Saturday, July 18, 2009

Kettlebells and personal bests...

I have been working with Whitney for six years now, since she was a junior in high school. She is now getting ready for her senior year in college, and last competitive season as a field hockey player. We have spent numerous hours together in the weight room, and hundreds more on the track, getting her ready for competition.
For five summers she has had a difficult time hitting her target run times until the last week of the summer, and even then, those have been a struggle. In short, she hates to run, and it often psychs her out.
This year, I decided to cut her running down to a minimum, and concentrate on her kettlebell work. Admittedly it was a little risky, but I felt it was worth the try. (Last summer, she stayed at school most of the time, trained with me minimally, and struggled to get playing time in the fall -- it was now time to try and regain her sophomore form, and try and improve it!)
Whit has been very willing to try the new approach, and has been one of our best kettlebell students this summer.
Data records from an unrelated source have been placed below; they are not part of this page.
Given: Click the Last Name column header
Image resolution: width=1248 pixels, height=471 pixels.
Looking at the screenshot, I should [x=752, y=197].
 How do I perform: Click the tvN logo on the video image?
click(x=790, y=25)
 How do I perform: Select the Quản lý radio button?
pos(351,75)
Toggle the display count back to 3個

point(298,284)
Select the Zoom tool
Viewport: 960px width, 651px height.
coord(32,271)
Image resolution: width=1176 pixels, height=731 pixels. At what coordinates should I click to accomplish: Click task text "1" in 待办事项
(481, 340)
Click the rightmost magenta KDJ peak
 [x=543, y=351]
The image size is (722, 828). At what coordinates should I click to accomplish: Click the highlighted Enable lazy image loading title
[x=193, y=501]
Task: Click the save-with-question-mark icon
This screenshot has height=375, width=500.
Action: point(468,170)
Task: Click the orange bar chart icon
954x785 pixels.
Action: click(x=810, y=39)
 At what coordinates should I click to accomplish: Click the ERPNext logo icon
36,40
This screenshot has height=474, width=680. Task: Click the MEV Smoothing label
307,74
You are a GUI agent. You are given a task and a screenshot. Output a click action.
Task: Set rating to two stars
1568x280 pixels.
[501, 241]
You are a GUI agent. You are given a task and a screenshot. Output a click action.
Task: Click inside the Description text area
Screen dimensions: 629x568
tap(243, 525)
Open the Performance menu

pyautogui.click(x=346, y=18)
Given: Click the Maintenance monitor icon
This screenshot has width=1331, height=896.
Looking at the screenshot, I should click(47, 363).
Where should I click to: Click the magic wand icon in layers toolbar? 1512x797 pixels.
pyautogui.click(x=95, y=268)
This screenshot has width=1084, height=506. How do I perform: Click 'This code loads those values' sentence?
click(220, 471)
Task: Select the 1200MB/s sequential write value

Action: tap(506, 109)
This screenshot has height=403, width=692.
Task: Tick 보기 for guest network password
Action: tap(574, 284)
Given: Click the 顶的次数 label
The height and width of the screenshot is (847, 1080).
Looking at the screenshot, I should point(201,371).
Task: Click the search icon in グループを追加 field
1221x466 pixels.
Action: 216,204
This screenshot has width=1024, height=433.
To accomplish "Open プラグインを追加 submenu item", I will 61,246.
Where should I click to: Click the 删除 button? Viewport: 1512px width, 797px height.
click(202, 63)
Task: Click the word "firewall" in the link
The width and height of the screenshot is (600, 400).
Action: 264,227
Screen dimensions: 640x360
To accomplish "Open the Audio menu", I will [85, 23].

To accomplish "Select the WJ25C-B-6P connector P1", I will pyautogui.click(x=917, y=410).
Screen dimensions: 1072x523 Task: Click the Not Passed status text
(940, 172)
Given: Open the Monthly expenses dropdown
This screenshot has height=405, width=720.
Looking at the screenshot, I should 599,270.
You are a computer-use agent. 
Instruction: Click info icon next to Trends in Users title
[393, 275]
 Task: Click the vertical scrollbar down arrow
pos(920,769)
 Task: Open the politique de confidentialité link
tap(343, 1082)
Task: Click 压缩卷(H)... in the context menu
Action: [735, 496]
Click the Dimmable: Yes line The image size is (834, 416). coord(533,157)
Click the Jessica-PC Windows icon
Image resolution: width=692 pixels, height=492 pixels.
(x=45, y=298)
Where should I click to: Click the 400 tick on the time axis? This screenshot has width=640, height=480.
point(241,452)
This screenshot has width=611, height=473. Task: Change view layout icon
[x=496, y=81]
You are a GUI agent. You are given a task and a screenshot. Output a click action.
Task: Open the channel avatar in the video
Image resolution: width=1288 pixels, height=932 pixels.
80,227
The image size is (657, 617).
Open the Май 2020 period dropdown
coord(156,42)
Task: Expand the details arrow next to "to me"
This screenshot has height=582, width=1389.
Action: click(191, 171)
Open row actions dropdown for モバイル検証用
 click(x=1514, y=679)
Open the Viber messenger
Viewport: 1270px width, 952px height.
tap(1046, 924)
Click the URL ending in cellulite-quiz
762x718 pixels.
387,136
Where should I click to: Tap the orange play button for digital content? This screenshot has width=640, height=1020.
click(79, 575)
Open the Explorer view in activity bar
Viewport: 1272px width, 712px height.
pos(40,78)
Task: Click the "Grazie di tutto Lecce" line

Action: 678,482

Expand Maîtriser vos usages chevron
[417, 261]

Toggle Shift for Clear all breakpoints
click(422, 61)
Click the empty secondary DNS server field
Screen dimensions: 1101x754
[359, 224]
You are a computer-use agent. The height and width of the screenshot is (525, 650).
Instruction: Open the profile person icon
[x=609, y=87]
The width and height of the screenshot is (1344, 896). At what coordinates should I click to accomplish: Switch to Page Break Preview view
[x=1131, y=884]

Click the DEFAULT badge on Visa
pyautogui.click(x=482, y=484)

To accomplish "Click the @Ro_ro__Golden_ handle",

She has come for extra time, focusing on gaining the strength and cardiovascular endurance she will need.
She has pressed more weight, for more repetitions than she has ever been able to before.
She has conditioned herself like a "Viking", following Kenneth Jay's Viking Conditioning plan. (Ironically, her high school's nickname is the Vikings...go figure).
She has ran minimally, focusing only on sprints, with few long runs. I felt she has paid the Pavement Gods enough in terms of time and energy.
We have, however, followed her summer conditioning protocol for testing, which calls for specific times to be met on specific days.
This was a testing week.
Yesterday, she hit her target time in all 12 of her 100 yard sprints. In fact, I "cheated" and marked off 100 meters, instead of yards, so her runs were actually farther, yet still within the required time for the test.
Today, she ran her fastest mile ever -- 6:32. Excellent, considering her target for August is 6:40.
The only difference? Kettlebells. She is stronger, faster, and has more endurance than ever before. And she is starting to believe it as well. To see her elation when I showed her the stopwatch at the end of the mile was incredible.
And we still have a month to improve on that!

Saturday, July 11, 2009

What happens in Vegas...

As I write this I am sitting in the business center at the Paris Hotel, site of the National Strength and Conditioning Association's 32nd Annual Conference. for the past three days, and for the next 10 hours I am sitting through session after session of relevant, science-based information for the strength and fitness industry.
Like any other conference, there are good and bad presentations. I have been mostly fortunate. I have had the pleasure of sitting through seven hours of Gray Cook and Lee Burton outlining their Functional Movement Screen and its effects on human movement, both for athletes and non-athletes alike.
Those who know me, know how much I respect Gray and his research. To have seven hours of his time, teaching me how to better screen my clients is priceless. And better screening only makes me a better trainer.
Interestingly, Dragon Door announced yesterday its schedule for the 2010 Certified Kettlebell Functional Movement Screen Workshop for next May. Was it a sign that my email buzzed with this announcement while I was sitting in Gray's presentation? I don't know, but I plan on being there in May.
I spent time learning about rotational athletes (We are all rotational athletes), and have some new drills for them, as well as some new torture for my hockey kids. (Be very afraid).
Most of my traditional clients will benefit as well -- Todd Durkin, who is LaDanian Tomlinson's trainer, brought some new perspectives into my training. Even though I have been to many of Todd's presentations in the past, and have visited his facility on several occasions, he never fails to bring new ideas to the table.
And speaking to many of my fellow delegates, the reason we are here is not simply to get some continuing education credits, but to learn how to do our jobs better. The attendees here are the best of the best, willing to put thousands of dollars on the line (it is Vegas, afterall), and take time out of our weeks, to learn. We don't simply read articles in the latest consumer magazine. We get out, interact, and question the leaders in the industry.
Rest assured, what is happening here in Vegas will not stay in Vegas.